F4E, which manages the European Union’s contribution to ITER, will work with Siemens to design, manufacture and test three high-voltage units that will contain the power supplies of the high-energy beams used to heat up the plasma.

The technology works by heating plasma to 100 million °C so hydrogen atoms fuse together, releasing energy.

The heating is achieved with a technique known as neutral beam injection (NBI) ,which functions by injecting a high-energy beam of neutral atoms, typically a hydrogen isotope such as deuterium, into the core of the plasma.

Fusion is capable of producing energy without contributing to global warming or the dangers associated with fission such as the production of hazardous waste.

One of the new heating units will be manufactured for a research facility operating in Italy, whose aim is to help scientists test the NBI components before they go into production mode for ITER.
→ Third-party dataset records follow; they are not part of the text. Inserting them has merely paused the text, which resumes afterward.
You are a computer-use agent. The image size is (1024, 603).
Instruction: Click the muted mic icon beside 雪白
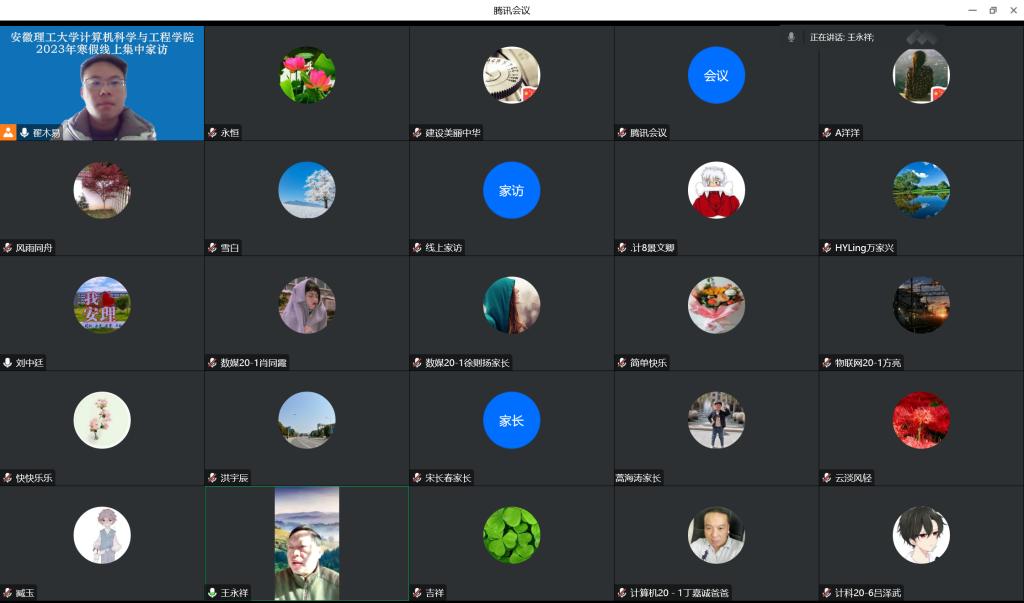212,248
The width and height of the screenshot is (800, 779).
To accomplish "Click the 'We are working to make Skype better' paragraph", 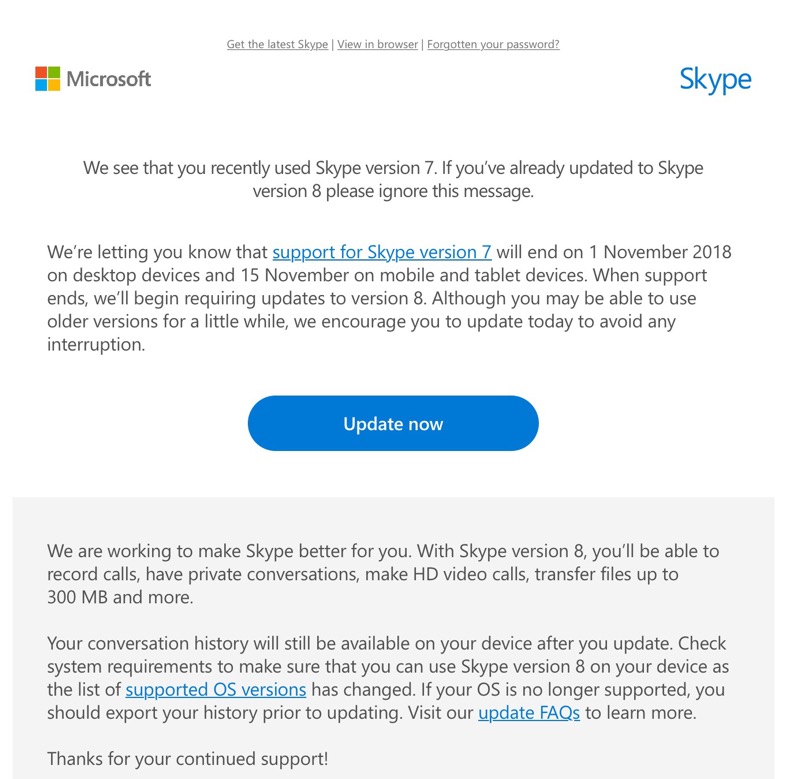I will click(x=383, y=574).
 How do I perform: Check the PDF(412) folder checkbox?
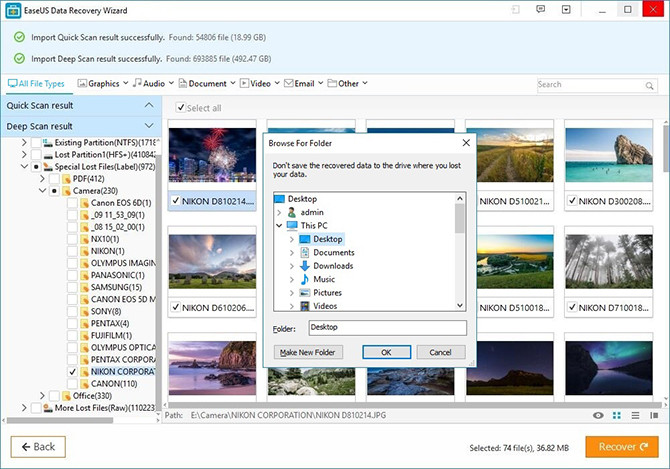pyautogui.click(x=56, y=178)
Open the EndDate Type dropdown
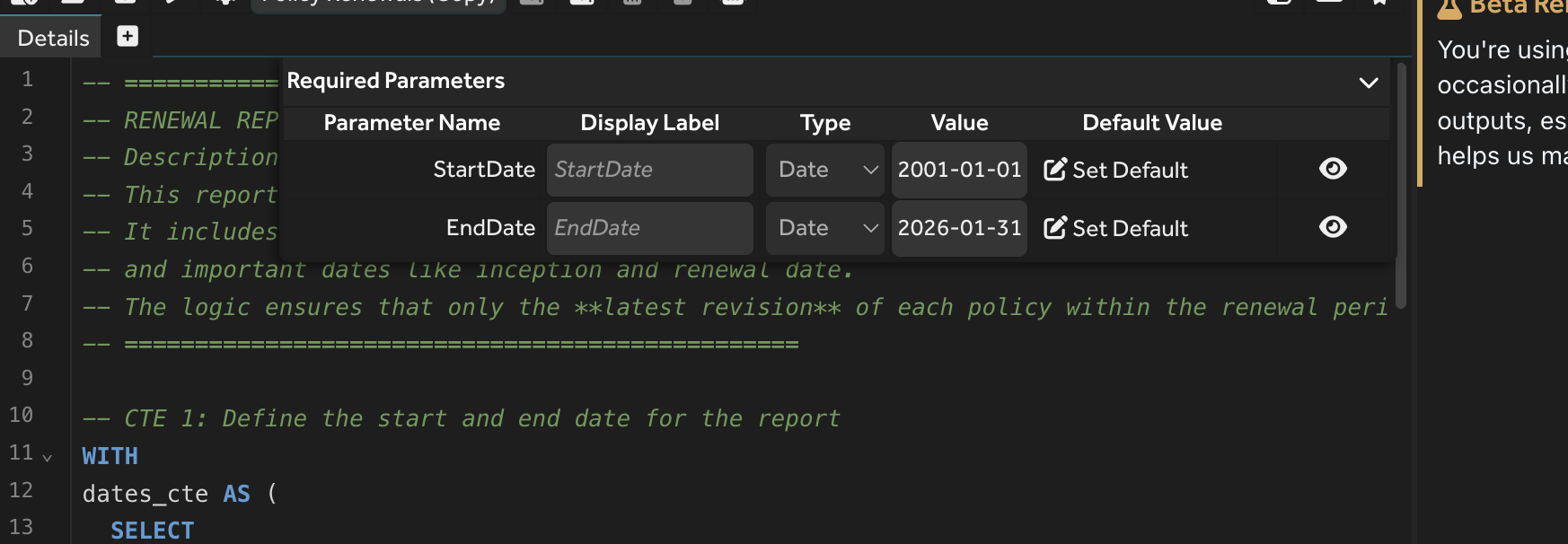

The other two units will be manufactured as part of ITER’s NBI system, which is designed to deliver 33MW of power.

The works are expected to last seven years at an estimated cost of €18m (£13m).

Siemens project manager Michael Krohn said: “Our company is proud to be part of this international research project and to play an active role in the construction of units for the ITER neutral beam injectors. We look forward to a fruitful collaboration”.

Although practical application of the technology is still some way off, researchers recently found that the cost of producing energy in fusion reactors has now become cheap enough to be commercially viable.

While ITER requires the plasma to be superheated, the facility’s magnets, thermal shields and cryopumps need to be cooled to extremely low temperatures down to -269°C.

Last year the French industrial gas manufacturer Air Liquide signed a contract to build a giant cryoplant, the largest in the world, to achieve the cooling.